Task to complete →
Your answer should be every line below that includes the word "entry".

====== Data to process ======

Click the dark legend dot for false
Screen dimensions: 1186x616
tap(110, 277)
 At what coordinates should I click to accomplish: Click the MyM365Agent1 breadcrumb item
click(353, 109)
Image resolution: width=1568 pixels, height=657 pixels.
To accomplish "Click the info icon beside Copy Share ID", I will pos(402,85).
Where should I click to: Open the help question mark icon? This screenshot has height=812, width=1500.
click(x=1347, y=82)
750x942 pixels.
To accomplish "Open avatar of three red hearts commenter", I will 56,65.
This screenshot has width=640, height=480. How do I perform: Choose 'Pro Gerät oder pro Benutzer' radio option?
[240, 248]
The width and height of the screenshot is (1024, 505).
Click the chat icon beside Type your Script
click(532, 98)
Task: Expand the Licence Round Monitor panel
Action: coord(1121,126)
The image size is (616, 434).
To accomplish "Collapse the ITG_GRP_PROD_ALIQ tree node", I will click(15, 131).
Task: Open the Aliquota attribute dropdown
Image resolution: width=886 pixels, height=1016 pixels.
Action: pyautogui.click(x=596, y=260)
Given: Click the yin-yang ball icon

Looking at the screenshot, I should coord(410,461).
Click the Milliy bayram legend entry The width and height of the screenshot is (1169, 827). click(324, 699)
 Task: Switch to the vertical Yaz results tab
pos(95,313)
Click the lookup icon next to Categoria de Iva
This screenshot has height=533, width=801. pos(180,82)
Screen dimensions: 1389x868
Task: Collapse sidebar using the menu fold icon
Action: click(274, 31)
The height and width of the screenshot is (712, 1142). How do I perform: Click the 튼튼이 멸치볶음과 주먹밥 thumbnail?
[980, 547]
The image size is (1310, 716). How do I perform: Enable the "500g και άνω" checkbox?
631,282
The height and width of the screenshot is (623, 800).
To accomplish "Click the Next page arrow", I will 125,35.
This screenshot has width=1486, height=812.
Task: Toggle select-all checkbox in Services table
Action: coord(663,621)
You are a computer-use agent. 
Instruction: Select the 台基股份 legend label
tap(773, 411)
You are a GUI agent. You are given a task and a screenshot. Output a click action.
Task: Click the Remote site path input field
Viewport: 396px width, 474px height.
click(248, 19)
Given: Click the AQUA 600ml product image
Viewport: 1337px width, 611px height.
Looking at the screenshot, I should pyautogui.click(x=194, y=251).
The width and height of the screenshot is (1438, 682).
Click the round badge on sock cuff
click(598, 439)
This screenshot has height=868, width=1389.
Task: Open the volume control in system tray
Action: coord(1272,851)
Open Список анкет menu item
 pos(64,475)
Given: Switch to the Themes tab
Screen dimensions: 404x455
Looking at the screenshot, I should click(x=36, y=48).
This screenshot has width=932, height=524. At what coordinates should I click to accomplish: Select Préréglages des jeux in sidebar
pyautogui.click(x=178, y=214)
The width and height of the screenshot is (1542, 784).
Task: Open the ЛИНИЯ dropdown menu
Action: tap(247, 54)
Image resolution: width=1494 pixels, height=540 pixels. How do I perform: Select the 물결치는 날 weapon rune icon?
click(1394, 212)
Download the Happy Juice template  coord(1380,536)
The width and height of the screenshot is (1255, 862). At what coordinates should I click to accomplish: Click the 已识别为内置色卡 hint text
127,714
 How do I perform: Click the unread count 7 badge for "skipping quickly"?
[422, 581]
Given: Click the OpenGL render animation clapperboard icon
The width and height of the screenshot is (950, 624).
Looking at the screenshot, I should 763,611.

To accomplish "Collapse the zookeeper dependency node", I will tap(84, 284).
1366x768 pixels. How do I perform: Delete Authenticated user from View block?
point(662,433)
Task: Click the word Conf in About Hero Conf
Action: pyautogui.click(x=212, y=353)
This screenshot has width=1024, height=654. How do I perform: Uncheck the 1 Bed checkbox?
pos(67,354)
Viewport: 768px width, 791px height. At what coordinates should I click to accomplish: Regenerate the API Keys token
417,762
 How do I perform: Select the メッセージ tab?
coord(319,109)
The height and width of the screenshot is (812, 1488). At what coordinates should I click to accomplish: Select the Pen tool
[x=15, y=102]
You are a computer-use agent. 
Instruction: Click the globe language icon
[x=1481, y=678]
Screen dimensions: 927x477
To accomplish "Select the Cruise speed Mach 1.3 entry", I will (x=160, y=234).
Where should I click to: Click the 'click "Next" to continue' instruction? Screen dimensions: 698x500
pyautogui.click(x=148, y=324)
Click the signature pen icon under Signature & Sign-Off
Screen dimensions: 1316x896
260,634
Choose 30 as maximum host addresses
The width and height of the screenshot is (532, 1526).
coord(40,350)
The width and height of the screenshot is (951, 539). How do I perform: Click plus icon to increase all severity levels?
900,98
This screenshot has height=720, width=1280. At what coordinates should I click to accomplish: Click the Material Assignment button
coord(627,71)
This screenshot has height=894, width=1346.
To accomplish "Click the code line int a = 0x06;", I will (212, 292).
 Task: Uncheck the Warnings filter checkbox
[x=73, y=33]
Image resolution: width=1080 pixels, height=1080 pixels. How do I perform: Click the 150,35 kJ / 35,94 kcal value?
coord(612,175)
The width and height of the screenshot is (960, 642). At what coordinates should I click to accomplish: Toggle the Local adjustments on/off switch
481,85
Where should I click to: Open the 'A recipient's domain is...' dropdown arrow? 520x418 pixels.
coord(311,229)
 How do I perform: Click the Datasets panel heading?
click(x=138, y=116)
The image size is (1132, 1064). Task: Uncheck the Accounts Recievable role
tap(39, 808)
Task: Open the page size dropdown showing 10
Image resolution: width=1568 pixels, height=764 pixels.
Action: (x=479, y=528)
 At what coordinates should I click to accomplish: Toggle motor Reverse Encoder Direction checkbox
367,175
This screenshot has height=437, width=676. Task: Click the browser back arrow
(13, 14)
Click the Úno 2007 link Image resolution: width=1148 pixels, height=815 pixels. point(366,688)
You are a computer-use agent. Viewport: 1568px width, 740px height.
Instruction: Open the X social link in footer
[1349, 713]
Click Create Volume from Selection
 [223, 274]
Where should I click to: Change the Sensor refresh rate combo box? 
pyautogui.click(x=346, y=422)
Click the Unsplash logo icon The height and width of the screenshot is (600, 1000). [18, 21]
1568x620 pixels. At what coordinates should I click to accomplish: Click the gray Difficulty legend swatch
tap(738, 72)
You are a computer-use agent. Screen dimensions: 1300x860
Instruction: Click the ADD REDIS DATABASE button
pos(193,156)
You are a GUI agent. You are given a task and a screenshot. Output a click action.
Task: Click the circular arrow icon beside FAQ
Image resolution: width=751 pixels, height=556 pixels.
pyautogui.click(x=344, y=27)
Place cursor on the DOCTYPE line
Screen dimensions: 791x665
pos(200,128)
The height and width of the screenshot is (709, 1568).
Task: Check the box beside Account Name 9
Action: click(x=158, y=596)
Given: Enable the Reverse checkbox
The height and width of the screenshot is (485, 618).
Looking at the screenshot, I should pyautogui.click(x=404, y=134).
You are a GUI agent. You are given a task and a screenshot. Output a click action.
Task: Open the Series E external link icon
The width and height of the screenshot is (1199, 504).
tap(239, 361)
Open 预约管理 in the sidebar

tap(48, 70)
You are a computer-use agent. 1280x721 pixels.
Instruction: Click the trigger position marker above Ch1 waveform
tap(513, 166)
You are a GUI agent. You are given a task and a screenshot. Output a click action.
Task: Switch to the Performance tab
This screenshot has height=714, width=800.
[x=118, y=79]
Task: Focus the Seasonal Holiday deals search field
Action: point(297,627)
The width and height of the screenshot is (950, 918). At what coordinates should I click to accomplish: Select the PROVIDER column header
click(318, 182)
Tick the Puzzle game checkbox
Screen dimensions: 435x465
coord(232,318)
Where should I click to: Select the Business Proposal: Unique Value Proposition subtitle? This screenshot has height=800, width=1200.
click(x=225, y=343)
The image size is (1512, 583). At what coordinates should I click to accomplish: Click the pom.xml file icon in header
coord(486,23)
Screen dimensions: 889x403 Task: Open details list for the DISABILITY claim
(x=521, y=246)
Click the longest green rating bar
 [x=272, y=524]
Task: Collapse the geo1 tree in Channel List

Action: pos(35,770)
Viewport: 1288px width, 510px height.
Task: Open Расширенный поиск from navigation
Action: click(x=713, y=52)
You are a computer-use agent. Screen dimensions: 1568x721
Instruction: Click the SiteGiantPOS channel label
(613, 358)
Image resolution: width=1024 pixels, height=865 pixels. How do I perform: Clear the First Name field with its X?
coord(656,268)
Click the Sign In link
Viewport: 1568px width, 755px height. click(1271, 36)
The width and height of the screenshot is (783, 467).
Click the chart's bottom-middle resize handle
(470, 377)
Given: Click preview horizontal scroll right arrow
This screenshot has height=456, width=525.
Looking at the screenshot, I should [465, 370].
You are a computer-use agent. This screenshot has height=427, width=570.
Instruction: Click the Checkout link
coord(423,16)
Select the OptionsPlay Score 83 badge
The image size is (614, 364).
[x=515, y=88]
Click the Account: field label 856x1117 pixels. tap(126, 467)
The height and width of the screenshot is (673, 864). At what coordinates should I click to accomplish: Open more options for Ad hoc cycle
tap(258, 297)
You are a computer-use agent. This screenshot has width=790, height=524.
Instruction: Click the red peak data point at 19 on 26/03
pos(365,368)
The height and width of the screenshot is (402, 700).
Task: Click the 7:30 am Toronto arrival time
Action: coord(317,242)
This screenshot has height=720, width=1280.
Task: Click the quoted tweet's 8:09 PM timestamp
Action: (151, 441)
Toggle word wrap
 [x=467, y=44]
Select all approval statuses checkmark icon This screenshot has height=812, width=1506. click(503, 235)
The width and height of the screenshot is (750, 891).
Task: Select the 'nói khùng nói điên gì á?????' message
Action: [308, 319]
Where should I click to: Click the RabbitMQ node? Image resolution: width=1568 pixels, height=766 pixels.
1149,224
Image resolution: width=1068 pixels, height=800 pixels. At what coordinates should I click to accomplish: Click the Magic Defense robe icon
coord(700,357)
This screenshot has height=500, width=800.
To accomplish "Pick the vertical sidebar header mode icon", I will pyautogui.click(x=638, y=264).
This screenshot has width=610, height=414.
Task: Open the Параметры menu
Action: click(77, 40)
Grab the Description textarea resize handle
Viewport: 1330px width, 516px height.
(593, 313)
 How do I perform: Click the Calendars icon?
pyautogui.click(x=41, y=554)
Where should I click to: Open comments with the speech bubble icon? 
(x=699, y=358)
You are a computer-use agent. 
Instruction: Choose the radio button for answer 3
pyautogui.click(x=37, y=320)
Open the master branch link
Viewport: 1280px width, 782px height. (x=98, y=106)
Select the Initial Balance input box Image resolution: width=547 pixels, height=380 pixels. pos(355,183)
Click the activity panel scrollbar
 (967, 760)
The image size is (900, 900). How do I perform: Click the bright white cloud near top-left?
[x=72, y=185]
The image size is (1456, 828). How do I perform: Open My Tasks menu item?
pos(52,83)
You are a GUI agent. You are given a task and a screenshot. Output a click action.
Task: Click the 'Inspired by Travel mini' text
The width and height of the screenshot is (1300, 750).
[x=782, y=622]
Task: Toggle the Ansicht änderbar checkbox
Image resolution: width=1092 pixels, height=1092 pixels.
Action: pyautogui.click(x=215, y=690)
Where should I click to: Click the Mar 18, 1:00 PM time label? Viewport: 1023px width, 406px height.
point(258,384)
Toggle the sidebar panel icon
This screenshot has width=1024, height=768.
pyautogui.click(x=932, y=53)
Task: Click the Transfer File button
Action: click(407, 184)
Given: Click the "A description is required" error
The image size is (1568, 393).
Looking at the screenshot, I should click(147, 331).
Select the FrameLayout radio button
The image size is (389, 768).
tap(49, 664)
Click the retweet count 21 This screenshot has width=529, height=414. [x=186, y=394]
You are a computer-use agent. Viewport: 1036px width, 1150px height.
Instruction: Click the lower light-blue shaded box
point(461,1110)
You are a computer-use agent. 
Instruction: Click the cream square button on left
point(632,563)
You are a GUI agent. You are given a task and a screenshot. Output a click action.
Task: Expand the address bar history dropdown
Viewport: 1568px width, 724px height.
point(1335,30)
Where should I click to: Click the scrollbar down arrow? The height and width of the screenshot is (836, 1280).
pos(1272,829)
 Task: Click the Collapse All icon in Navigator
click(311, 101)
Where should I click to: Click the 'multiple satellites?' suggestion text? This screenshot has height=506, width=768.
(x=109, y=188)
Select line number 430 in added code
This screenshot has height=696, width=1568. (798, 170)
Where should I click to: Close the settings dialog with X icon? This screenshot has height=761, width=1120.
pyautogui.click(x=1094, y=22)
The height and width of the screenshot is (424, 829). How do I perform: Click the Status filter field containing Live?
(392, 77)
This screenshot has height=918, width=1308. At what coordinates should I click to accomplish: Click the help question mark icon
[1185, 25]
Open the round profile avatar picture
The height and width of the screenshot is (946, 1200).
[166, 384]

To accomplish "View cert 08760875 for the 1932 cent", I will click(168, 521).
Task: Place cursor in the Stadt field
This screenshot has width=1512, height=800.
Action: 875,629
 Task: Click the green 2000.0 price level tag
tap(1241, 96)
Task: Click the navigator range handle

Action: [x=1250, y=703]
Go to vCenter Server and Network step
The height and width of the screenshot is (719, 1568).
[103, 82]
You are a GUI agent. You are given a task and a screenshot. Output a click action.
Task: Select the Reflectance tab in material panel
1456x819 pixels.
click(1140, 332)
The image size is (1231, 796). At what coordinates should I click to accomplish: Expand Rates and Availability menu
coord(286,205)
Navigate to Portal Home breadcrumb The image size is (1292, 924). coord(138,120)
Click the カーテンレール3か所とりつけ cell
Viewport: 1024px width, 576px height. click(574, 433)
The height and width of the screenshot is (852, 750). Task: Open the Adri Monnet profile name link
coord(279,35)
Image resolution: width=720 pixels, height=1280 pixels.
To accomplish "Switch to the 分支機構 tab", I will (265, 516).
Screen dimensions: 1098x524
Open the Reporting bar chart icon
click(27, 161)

======

Solution to the exercise →
Click the Milliy bayram legend entry The width and height of the screenshot is (1169, 827). click(324, 699)
To accomplish "Select the Cruise speed Mach 1.3 entry", I will (x=160, y=234).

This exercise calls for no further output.